597142692 MH2 | Implement pending writes thread
db23aa825 MH2 | Implement direct channel and direct report methods
83e4370ae MH2 | Implement injectSensorData method of HalProxy
d0cd57d4c MH2 | Implement ScopeWakelock ctor and dtor
537c0274b MH2 | Add rough proxy callback postEvents method
f97a3f357 Multihal 2.0 - Small tweaks to sensorHandle handling
7a7235461 MultiHal 2.0 - setOperationMode and init direct channel flags
dc7a8e789 MultiHal 2.0 - Get sensors list from subhals
4b4c7b744 MultiHal 2.0 - activate, batch, flush methods of HalProxy
1638531df MultiHal 2.0 - proxying api calls helper methods
aacbf9485 Set up shell to use for unit tests
2879067dd Multihal 2.0 - Implement SubHal discovery
c34e6683b Add a sub-HAL implementation for testing multi-HAL
a689f8a65 Add skeleton for multihal 2.0
Bug: 136511617
Test: atest android.hardware.sensors@2.0-halproxy-unit-tests &&
vts-tradefed run commandAndExit vts --skip-all-system-status-check
--primary-abi-only --skip-preconditions --module VtsHalSensorsV2_0Target
Change-Id: Ibe92d40c92b70848526b0e941bbcffbaf81ffaf2
diff --git a/sensors/2.0/multihal/HalProxy.cpp b/sensors/2.0/multihal/HalProxy.cpp
new file mode 100644
index 0000000..49c5a0d
--- /dev/null
+++ b/sensors/2.0/multihal/HalProxy.cpp
@@ -0,0 +1,686 @@
+/*
+ * Copyright (C) 2019 The Android Open Source Project
+ *
+ * Licensed under the Apache License, Version 2.0 (the "License");
+ * you may not use this file except in compliance with the License.

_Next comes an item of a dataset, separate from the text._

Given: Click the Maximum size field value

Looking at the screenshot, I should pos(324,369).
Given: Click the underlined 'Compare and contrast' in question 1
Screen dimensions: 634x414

+ * You may obtain a copy of the License at
+ *
+ * http://www.apache.org/licenses/LICENSE-2.0
+ *
+ * Unless required by applicable law or agreed to in writing, software
+ * distributed under the License is distributed on an "AS IS" BASIS,
+ * WITHOUT WARRANTIES OR CONDITIONS OF ANY KIND, either express or implied.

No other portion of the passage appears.